Productive Efficiency Of Traditional Multiple Cropping Systems Compared To Monocultures Of Seven Crop Species: A Benchmark Study

By Dr. Debal DebonMar. 14, 2021in Food and Water
Image by Living Farms

This introduction is by Chandrashekhar Nemani, Revitalising Rainfed Agriculture network (

Despite the global trend of agricultural modernization, which promotes crop intensification and upscaling of monocultures of high yielding crop varieties (HYVs), traditional multiple cropping (MC) systems are still in vogue in numerous traditional farms in the global South, primarily maintained by a section of small and medium farmers (IAASTD 2009; La Via Campesina 2010; Panneerselvam et al. 2011; Singh et al. 2002). Traditional MC systems are common in countries with high amounts of subsistence agriculture and low amounts of agricultural mechanization, and is the most suitable for peasant farmers practising low-input farming on small parcels of land (Ngwira et al., 2012; Brooker et al. 2015). These small peasant farms, most of which are family farms, are replete with a wide diversity of crop species (including cereals, fruit trees, tuber plants, vines, herbs, and shrubs in some places), and a legion of vertebrate and invertebrate fauna, constitute an enormously complex ecosystem, and are good examples of agroecology to ensure food security of the poor (Singh et al. 2002; Deb 2020). Multiple cropping is a major component of the practice of agroecology, fostering a rich diversity of crops, both in terms of species and landraces.

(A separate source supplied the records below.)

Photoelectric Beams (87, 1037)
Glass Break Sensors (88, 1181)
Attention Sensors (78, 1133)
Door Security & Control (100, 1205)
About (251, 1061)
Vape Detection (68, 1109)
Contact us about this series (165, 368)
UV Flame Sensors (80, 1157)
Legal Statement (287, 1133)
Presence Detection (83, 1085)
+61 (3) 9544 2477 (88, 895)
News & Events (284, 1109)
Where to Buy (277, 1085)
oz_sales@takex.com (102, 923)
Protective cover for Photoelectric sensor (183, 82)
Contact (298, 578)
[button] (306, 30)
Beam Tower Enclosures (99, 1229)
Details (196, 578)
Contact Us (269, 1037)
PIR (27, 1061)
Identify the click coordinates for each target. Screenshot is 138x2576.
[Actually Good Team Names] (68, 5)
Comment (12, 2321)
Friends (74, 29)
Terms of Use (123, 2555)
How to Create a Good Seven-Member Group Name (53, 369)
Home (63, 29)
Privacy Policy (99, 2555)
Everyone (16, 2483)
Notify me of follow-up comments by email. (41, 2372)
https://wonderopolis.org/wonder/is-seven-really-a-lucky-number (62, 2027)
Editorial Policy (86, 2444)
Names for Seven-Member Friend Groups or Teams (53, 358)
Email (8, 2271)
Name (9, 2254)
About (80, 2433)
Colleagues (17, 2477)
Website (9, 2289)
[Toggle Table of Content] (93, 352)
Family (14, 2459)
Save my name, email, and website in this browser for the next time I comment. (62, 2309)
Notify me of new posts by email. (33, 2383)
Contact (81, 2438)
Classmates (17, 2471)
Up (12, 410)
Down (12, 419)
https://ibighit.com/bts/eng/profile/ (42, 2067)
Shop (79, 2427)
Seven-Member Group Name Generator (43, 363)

One of the salient findings of this study may be described under three rubrics.

Firstly, this study corroborates the agroecological understanding that MC farms are generally more productive than monocultures. The results of our study suggests that the much-discussed “scale effect” of yield, associated with monocultures in modern agriculture may not be ubiquitously applicable. Rather, small MC farms may be considerably more productive than large monocultures – a fact that corroborates the emerging understanding that small indigenous farmers can ensure food security better than monocultures (GRAIN 2014). However, the degree of yield enhancement compared to monocultures varies with the combination of crops in the MC farm.